The third fastest in shrink is one of the glaciers in the northwestern U.S. and southwestern Canada, followed by those in the high mountains of Asia, including the Hindu Kush Himalaya.

In general, the glaciers of Europe have been increasing in mass since the mid 1970's, but this trend changed in 2000 Granada capital.

Data provided by UNEP, the glaciers of Patagonia lost 35 meters and 25 meters in Alaska between 1960 and 2003, while the back half in the Himalayas and the Andes has been 10 meters.
Although the general trend is the reduction, the highest levels of rainfall in some areas have increased the mass and in some cases the size of glaciers in particular in western Norway, south of New Zealand and parts of Tierra del Fuego in South America, the statement said.
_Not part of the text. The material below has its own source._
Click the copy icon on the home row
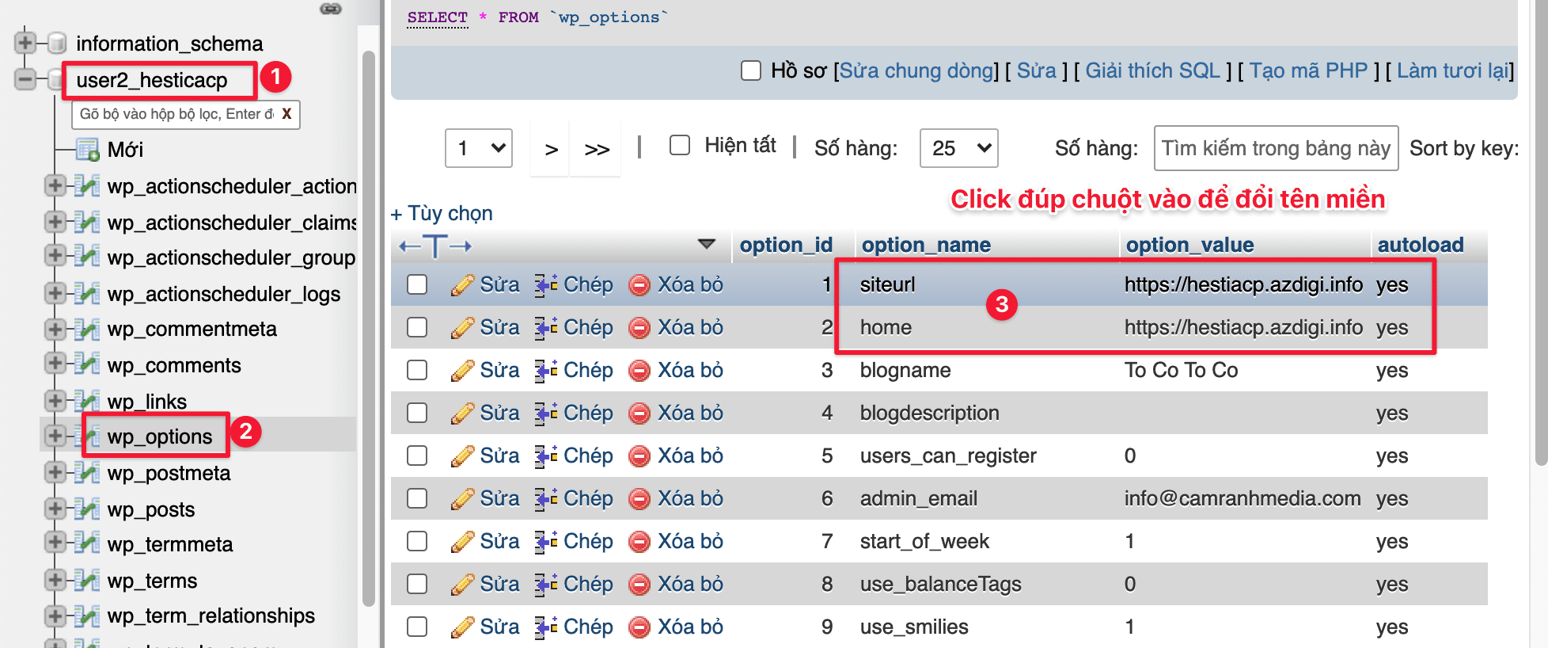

The melting of glaciers could reduce the availability of water in some dry areas, like Central Asia and parts of the Andes, said the report presented at the UN Summit on Climate Change Cancun.

Impact

In the dry regions of Central Asia, Chile, Argentina and Peru, where there is little rain, the retreat of glaciers will have a greater impact on water availability in parts of Europe or Asia, where monsoon rains play a much more prominent role in the water cycle.
The report says that many glaciers may take centuries to disappear completely, but adds that many who are at low altitude, small glaciers, which are often key sources of water in the drylands, are melting much faster.

We can not predict when the glaciers completely disappear, will surely be with us for a long time, but what a fact is that they are in decline

Madhav Karki, ICIMOD

"We can not predict when the glaciers completely disappear, will surely be with us for a long time, but what a fact is that they are in decline," said Deputy Director of the International Centre for Integrated Mountain Development (ICIMOD) Madhav Karki, introducing the report during the summit on climate change.

The expert would not make predictions like those that led to the Intergovernmental Panel on Climate Change (IPCC) of the UN to assert erroneously that the Himalayan glaciers will disappear by 2050.

He also noted that within decades there could be serious problems in water supply in dry regions of Central Asia, Peru, Chile and Argentina.

In Argentina, in fact, just adopted a law on protection of glaciers, are expected to have a strong impact on mining activities in the country, closely linked to these ecosystems.

As explained the BBC correspondent in Buenos Aires Veronica Smink, according to environmentalists, the open-pit mining in glaciers and periglacial areas alters the ecosystem and jeopardizing a major source of freshwater. Therefore, supporting legislation that would ban mining in those areas.